Top of Page excerpt
As I read this chapter I was able to see correlation between this chapter and Dylan William’s next book Embedding Formative Assessment which are reading as part of the Galileo sessions with CBE.
William (2011) gives examples of question shells on page 86. I really liked how there are examples given that show possible questions and how to reframe them to make them better. This actually brings me back to a session put on by the Critical Thinking Consortium at Teacher’s Convention this year. In this session they too talked about the importance of re-framing questions to encourage critical thinking. Asking “Is slate a metamorphic rock?” vs. “Why is slate a metamorphic rock?” or, “What is a prime number?” vs. :Why is 17 prime and 15 not?”. Both of these question reframed require the student to expand on their response, create a clear justification for their answer and provide evidence or support to back up their response. The reframing of these questions ask students to look for contrast and as such are aligned with VTL.
Bottom of Page excerpt
- **What is required**: Continue the reflection on reframing classroom questions, picking up right after its final sentence.
Top of Dataset extract
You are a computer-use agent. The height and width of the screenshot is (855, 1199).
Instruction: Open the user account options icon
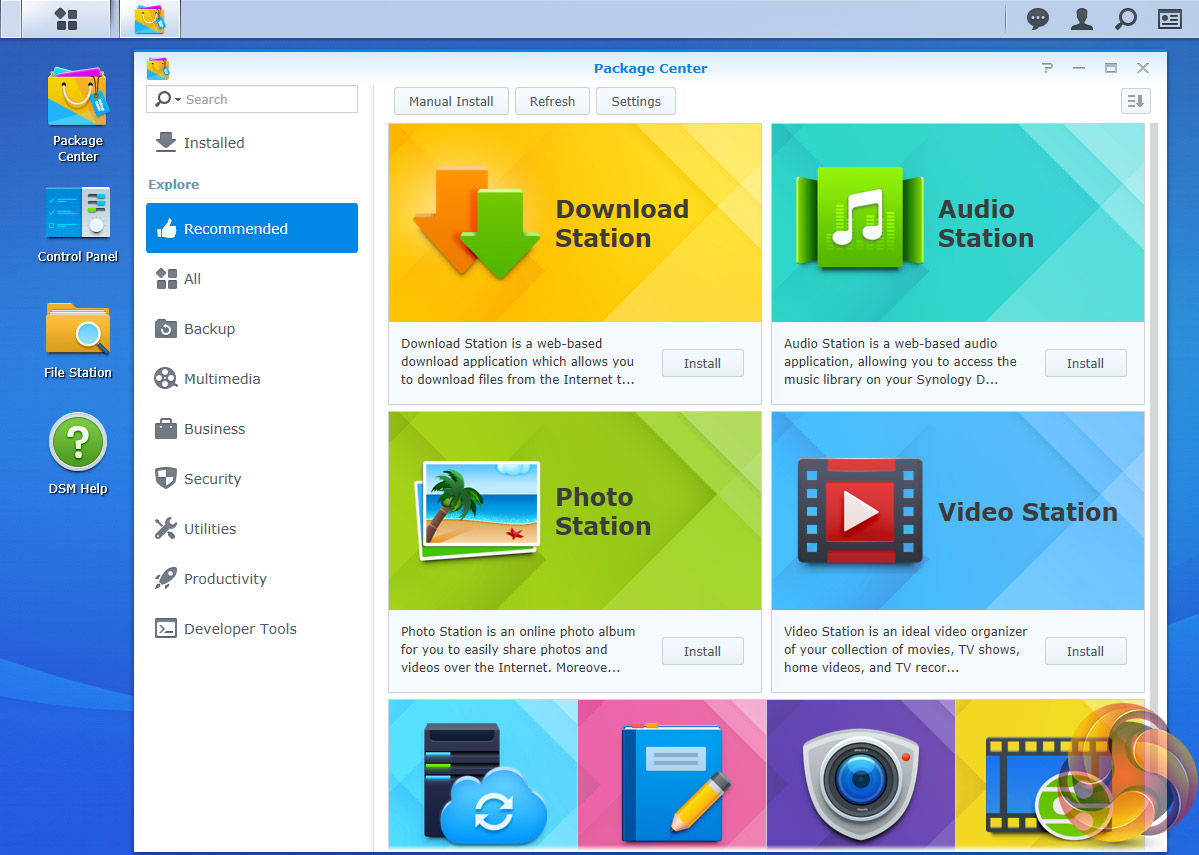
Bottom of Dataset extract
- **Task result**:
William (2011) also talks about diagnostic vs. discussion questions. More specifically William (2011) discusses hinge questions as a type of question that students cannot get correct for the wrong reason and informs the teacher of next steps. These questions must inform the teacher of the level of understanding of each child in the class, not just one or two and be able to be done quickly and efficiently, if done in the middle of a lesson, so that the teacher can continue with the learning and not have the lesson de-railed. I’ve definitely felt a push to have students explain their ideas and reasoning, which is when discussion questions should be used. However, we cannot always be eliciting student thinking in every question that we ask. When we are looking to move on, we must frame questions in a way that we can get entire class response and an accurate reading on their understanding. I believe that VLT plays a role here as well. When asking a hinge question to determine if we are able to move on, we must be asking our students to discern. These questions need to be more than just a knowledge based, regurgitate a definition and ask students to notice differences based on the lesson that has been taught. Through conversations with other teachers and reflecting on this idea myself, the difficult part of hinge point questions or the part that takes practice is ensuring that a student cannot get the correct answer for the wrong reason as then the question becomes useless.
As teachers we work throughout our career to develop our ability to ask good questions. This chapter, and VTL, further sheds light on the importance of good questioning to inform next steps for teaching and ensure student learning.
Until next time,
Wiliam, D. (2011). Eliciting evidence of learners’ achievement. In Embedded formative assessment, pp. 71-105. Bloomington, IN: Solution Tree.